This notebook takes a look at the official data release product metadata flagged to the Science Centers that are most closely affiliated with the Energy and Minerals Mission Area. I was interested in exploring where we seem to have very similar or identical processing step information between data products, potentially indicating areas ripe for exploration of a new process or way of pursuing continuous data release.

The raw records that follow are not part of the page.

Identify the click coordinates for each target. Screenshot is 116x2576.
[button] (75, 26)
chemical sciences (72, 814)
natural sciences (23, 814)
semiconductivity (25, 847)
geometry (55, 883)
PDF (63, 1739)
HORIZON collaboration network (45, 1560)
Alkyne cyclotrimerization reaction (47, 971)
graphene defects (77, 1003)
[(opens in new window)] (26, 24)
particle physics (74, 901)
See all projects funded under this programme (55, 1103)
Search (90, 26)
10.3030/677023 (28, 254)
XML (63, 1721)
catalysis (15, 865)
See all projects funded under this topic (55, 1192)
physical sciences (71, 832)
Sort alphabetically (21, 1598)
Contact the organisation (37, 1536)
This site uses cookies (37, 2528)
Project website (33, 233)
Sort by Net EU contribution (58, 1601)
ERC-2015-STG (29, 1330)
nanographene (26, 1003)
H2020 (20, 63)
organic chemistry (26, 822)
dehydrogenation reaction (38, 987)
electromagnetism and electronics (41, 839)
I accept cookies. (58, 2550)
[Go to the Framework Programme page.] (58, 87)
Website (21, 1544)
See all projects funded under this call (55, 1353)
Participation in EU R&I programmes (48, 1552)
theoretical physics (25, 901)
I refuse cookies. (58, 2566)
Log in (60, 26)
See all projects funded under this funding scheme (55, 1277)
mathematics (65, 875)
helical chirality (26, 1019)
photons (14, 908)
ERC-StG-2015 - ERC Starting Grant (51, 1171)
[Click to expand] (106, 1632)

To do this, I focused on the data release products officially cataloged via the USGS "public data listing" - our Science Data Catalog (SDC). These all should have standard metadata in one of a couple possible formats, and the SDC is accessible via an API that should allow me to access metadata programmatically and work with the content.

In [1]:
import requests
import xmltodict
import pickle
from joblib import Parallel, delayed
from tqdm import tqdm
import pandas as pd
from glob import glob
import os

Filtering to the items of interest here is a little challenging. There are currently 5 Science Centers which receive the bulk of funding from the Mineral Resources Program and/or Energy Resources Program. This effectively puts those Centers "in" the Energy and Minerals Mission Area (but not exactly). Science Center names change over time, and not all USGS systems share the same "understanding" of what our Science Centers are. I ended up crafting a hard list of the Center names as the SDC has recorded them in its own attempt to standardize. This ends up looping in more records than actually apply, especially in the case of an "interdisciplinary science center" like Alaska. But it suffices to enable us to grab most of the records we want to evaluate in this process.

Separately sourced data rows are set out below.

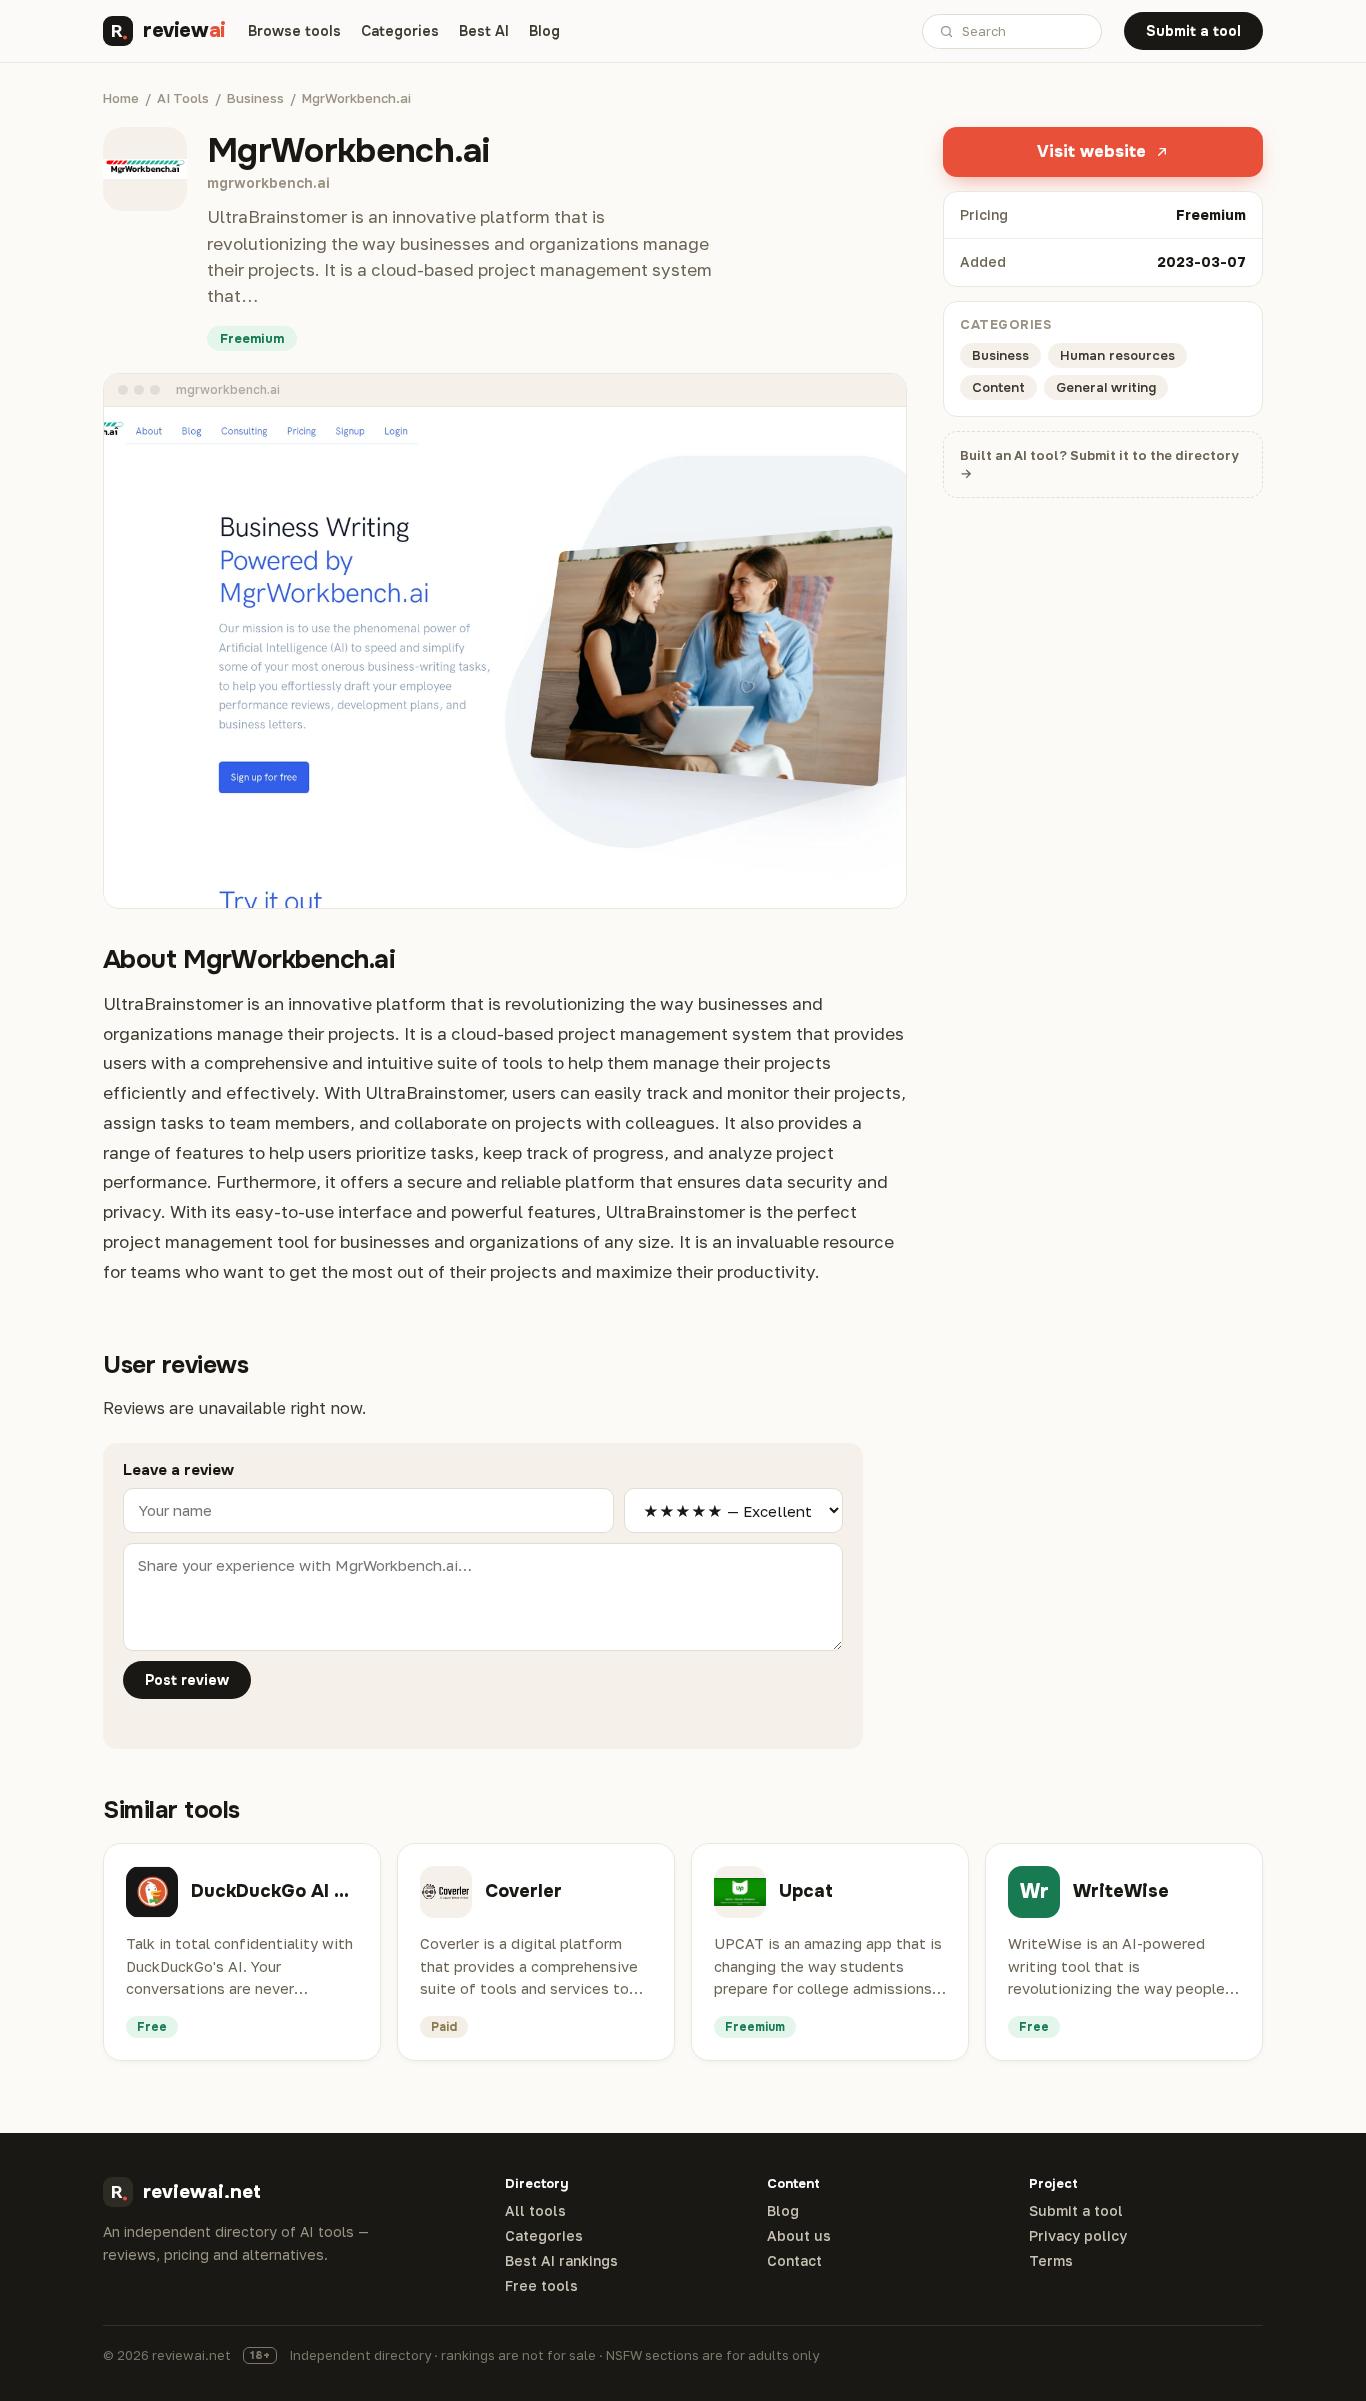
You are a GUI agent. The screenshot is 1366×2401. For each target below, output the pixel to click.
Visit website (1091, 151)
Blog (544, 31)
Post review (187, 1680)
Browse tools (294, 31)
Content (998, 387)
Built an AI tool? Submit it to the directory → (1099, 464)
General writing (1106, 387)
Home (121, 98)
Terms (1051, 2261)
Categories (400, 31)
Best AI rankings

There's also a specific API route needed to get at the original raw metadata files that are pulled into the SDC harvest process, which is where I need to go in order to get at deeper level metadata like lineage and entity/attribute information.

In [2]:
emma_orgs = [
    "Geology, Geophysics, and Geochemistry Science Center",
    "Central Energy Resources Science Center",
    "Geology, Mineral, Energy, and Geophysics Science Center",
    "Geology, Energy, & Minerals Science Center",
    "Florence Bascom Geoscience Center",
    "Alaska Science Center",
    "Mineral Resources Program",
    "Energy Resources Program"
]

files_api = "https://data.usgs.gov/datacatalog/api/harvest/files"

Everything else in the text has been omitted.